Hideo Sawada, el fundador de este hotel, asegura que ha ahorrado un 25% solamente en costes salariales, a lo que sumar la bajada de la factura energética gracias a su dependencia de la energía solar. Los robots representan una creciente industria. En Europa cuenta con un 32% de cuota de mercado y mueven 19.000 millones de euros al año. Desde los años 70 la robótica ha evolucionado considerablemente. De estar acotada a sectores como el automovilístico, el manufacturero y el de la medicina se expandió hasta alcanzar los servicios profesionales a finales de los 80. El siguiente reto es la robótica personal. Alexander Waibel, del Instituto de Tecnología de Karlsruhe (KIT), está convencido de que, en un plazo de 20 años, será habitual encontrarlos realizando tareas muy simples como la transmisión de mensajes o en áreas como la educación y el bienestar común, ayudando a personas mayores o a niños con dificultades de comunicación. De hecho, ya existen en fase piloto en algunos centros. Igualmente tendrán protagonismo en los avances del transporte y de la seguridad personal. Según un estudio del Departamento de Automática, Ingeniería Electrónica e Informática Industrial en la Universidad Politécnica de Madrid, el 47% de los puestos de trabajo que existen en el mundo son susceptibles de ser automatizados en 20 años.

La robótica es un mundo fantástico. Las empresas estén convencidas. Durante las últimas tres décadas, la participación de la mano de obra en la producción se ha reducido a nivel mundial del 64% al 59%. Y conforme las empresas se vayan adaptando, para aprovechar todo el potencial de los sistemas robotizados, irá creciendo la menor demanda de mano de obra especializada. Será difícil para los trabajadores con bajos niveles de cualificación ocupar puestos de trabajo que requieran las capacitaciones para adaptarse, en un corto período de tiempo, a la automatización del 50% de todas las actividades en numerosos campos industriales. 1.800 académicos y expertos en nuevas tecnologías y en la Inteligencia Artificial (IA), compilados por un informe publicado por el Pew Research Center, consideran que en 2025 los robots ocuparán el trabajo de muchos de nosotros. Si se cumple esta previsión la brecha adquisitiva entre los trabajadores cualificados cuyo trabajo no pueda ser automatizado y el resto se agrandará. Una receta perfecta para la inestabilidad de una sociedad dividida entre una minoría bien pagada y una mayoría insegura con toda probabilidad provocará tensiones sociales.

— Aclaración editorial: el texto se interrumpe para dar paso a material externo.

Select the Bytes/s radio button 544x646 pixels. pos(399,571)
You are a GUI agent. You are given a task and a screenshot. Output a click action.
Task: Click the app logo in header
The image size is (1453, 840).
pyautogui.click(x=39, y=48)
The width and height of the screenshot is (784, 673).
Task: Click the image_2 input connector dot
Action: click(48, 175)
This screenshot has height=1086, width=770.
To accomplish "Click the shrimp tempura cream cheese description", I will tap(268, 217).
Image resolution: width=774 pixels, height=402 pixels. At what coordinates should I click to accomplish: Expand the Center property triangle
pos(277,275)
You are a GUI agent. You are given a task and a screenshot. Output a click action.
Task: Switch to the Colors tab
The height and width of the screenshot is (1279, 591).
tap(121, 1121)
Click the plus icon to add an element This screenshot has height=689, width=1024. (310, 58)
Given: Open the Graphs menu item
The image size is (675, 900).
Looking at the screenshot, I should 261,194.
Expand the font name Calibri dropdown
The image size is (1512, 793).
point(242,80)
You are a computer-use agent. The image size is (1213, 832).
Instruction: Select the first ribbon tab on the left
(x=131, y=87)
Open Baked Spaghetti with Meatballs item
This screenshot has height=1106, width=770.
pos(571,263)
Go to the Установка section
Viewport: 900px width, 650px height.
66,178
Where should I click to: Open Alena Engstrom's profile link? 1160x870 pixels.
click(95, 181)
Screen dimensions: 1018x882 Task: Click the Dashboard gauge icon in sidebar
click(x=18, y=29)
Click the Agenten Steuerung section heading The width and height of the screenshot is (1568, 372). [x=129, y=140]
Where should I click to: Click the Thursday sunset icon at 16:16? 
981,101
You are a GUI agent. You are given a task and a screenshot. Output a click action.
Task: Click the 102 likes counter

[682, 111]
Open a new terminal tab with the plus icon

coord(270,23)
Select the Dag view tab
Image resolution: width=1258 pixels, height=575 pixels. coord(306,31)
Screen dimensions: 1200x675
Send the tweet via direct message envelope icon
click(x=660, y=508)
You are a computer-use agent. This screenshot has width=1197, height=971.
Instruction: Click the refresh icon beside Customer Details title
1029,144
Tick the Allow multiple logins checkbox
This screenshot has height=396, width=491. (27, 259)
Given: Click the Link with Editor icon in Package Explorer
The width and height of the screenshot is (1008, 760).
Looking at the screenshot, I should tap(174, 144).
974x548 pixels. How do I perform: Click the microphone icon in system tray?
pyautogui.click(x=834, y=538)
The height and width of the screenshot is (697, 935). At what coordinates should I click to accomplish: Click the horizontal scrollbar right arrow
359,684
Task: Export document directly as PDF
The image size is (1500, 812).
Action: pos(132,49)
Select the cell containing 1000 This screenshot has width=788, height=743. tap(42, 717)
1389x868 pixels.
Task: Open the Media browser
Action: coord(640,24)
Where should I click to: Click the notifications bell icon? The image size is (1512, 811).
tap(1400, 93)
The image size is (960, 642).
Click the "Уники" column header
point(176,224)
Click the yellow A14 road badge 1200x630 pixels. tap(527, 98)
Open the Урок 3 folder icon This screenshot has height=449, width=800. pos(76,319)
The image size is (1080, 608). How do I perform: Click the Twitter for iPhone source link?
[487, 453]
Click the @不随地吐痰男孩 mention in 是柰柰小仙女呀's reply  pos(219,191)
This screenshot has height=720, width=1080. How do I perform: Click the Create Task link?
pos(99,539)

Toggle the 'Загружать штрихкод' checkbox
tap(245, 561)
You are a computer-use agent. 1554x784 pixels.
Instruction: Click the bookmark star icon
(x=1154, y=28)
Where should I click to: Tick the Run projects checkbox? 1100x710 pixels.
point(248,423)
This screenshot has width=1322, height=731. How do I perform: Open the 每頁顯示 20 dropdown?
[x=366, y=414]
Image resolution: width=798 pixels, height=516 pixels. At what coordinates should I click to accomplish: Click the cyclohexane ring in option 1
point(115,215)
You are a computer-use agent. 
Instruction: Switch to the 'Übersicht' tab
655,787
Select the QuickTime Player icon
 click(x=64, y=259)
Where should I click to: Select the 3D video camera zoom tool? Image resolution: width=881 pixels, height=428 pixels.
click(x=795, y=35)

La pesadilla robot que visionó Karel Capek en 1921 al publicar su obra de teatro R.U.R. me hizo decantarme, desde su lectura a la izquierda de mi adolescencia, por una economía creativa, social y justa en lugar de elegir un sistema automatizado,, individualista y miedoso que hace tiempo nos ha transformado, muchas veces voluntariamente, en robots de la codicia del capital y su dictadura. Hay soñadores que esperan con fascinación que en apenas dos décadas podamos disponer de conexión directa entre el cerebro y diferentes dispositivos electrónicos que permitirán aumentar la memoria y la inteligencia. Incluso acceder al pensamiento. Yo, en cambio, prefiero una vida en la que las personas sean posibles y en las que no sea un androide el que interprete al piano un concierto confidencial de Seymour Bernstein. Ni una androide la que me despierte un beso artesano y con edén. Una sociedad donde el Humanismo y el esfuerzo del trabajo prevalezcan por encima de la fría logística de la robótica, y nos liberen del inquietante invernadero social donde nos eliminan la identidad, el género, la discrepancia, la insumisión. No me gustan las máquinas entendidas como instrumentos de poder y de inmortalidad. Ni siquiera cuando prometen progreso o un confortable bienestar.

Saboreo la filosofía del mediterráneo, y con la vista en el rostro de la recepcionista androide, que no deja de sonreírme en japonés -sin saber que estoy a punto de echar mi imaginación a navegar-, me acuerdo de Locke cuando dijo que los hombres olvidan la disposición de la mente para el sueño de la felicidad o su manipulación.